Conservation initiative

The purpose of the project is to “figure out where barn owls are nesting, monitor those sites year after year, and determine how many successful nests we have in the state,” said Mummert, who is stationed in Lititz. A total of 236 nest sites have been confirmed in Pennsylvania. Of those, the three that were found in the western part of the state generated the most excitement.

“The project started in 2005, but it wasn’t until 2018 that we were able to confirm barn owl nests in the western third of Pennsylvania,” Mummert said. “And it wasn’t until this year that we found a nest in the northwestern part of the state.”

The fledgelings in those 236 nests were banded, and 118 were later recovered. They had traveled an average of 21 miles, although one flew a whopping 926 miles away. Another didn’t travel at all, choosing to live in his parents’ basement, so to speak.
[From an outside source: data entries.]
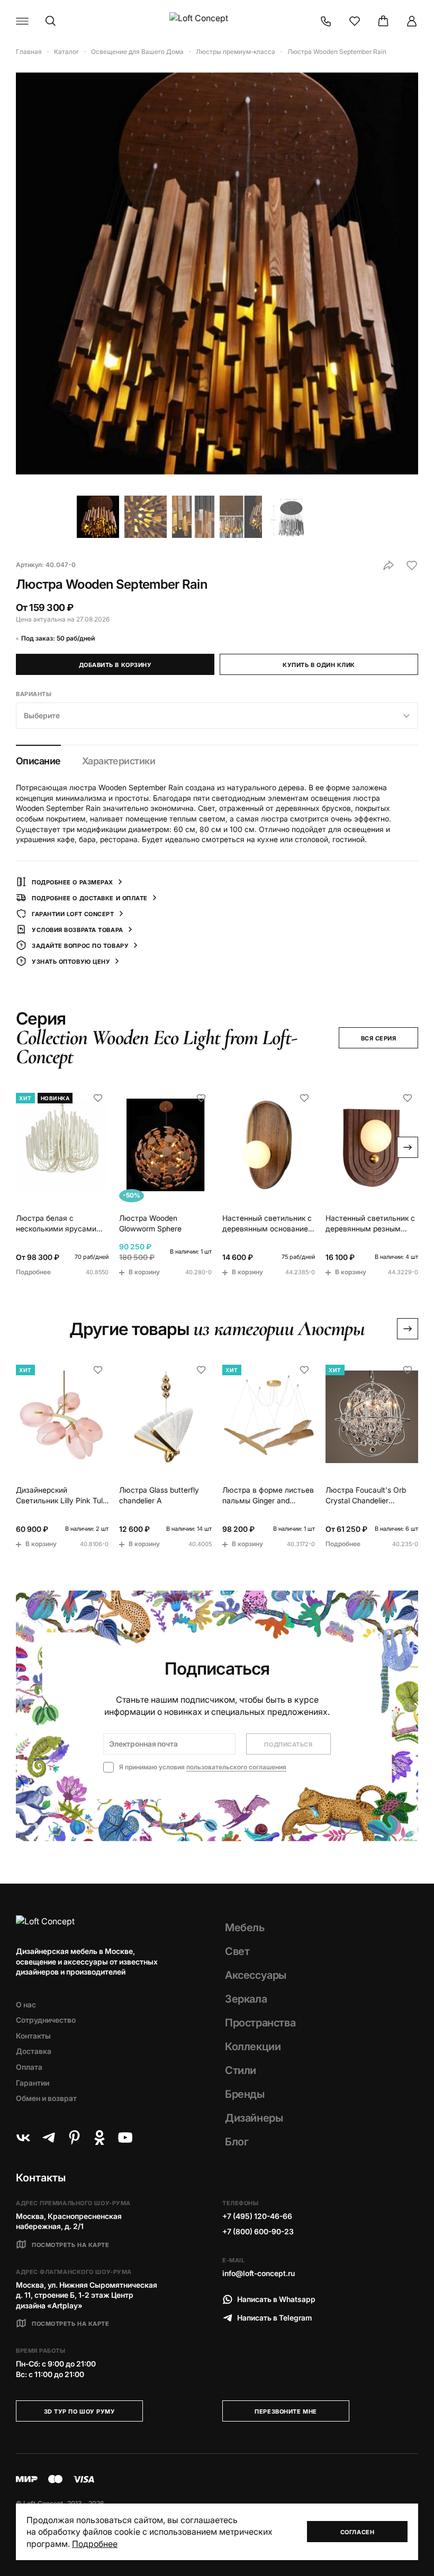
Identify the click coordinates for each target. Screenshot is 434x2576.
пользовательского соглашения (236, 1767)
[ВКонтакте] (23, 2137)
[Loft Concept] (217, 21)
“Usually farmers find them,” Mummert said of the recovered birds. “Each band has a distinctive number, and a phone number to call.”

Winter struggles

It is no coincidence that most of the calls come in the winter. And the statistics surrounding those recoveries may help explain why the species has been in decline.

“About 95% of the barn owls we recover are dead,” Mummert said. “We learned that 75% of the fledgelings never make it to their first birthday.”

“They’re really inexperienced at hunting, or it’s really cold with lots of snow,” he explained. “They have a hard time finding enough food and they starve to death.”

The key to the barn owl’s hunting skills is not good eyesight, but exceptional hearing. Even in winter, under several inches of snow, they can hear meadow voles moving. They dive right through the snow and snag them.

Their hearing is helped by the flat ruff of feathers that covers the barn owl’s face — and is the cause of one of its nicknames, “monkey-faced owl.” But that flat facial disc “acts like that plastic dish that someone holds on the sidelines of the football field to amplify the sound,” Mummert said.

Nest boxes

Aside from discovering barn owl nests and banding the young birds that come from them, another goal of the barn owl initiative is placing nest boxes near existing nests, or in new areas that would provide suitable habitat for barn owls. Scientists recommend at least 100 acres of grassland habitat within a half-mile mile radius of the nest box site.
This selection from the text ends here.